(Data for this exercise begins)

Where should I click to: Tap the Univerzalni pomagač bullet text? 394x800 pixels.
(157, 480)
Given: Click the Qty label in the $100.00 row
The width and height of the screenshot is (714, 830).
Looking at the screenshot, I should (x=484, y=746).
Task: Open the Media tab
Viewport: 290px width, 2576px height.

(Data for this exercise ends)
(Data for this exercise begins)

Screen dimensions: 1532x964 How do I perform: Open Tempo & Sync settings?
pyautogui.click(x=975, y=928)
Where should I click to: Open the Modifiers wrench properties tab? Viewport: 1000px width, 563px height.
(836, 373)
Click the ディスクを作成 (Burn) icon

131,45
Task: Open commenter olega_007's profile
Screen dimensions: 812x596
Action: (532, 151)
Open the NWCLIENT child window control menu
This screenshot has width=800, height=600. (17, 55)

(Data for this exercise ends)

» What is needed: Gather all lines of the records that include the word "Task".

» Expected output:
Task: Open the Media tab
Task: Open commenter olega_007's profile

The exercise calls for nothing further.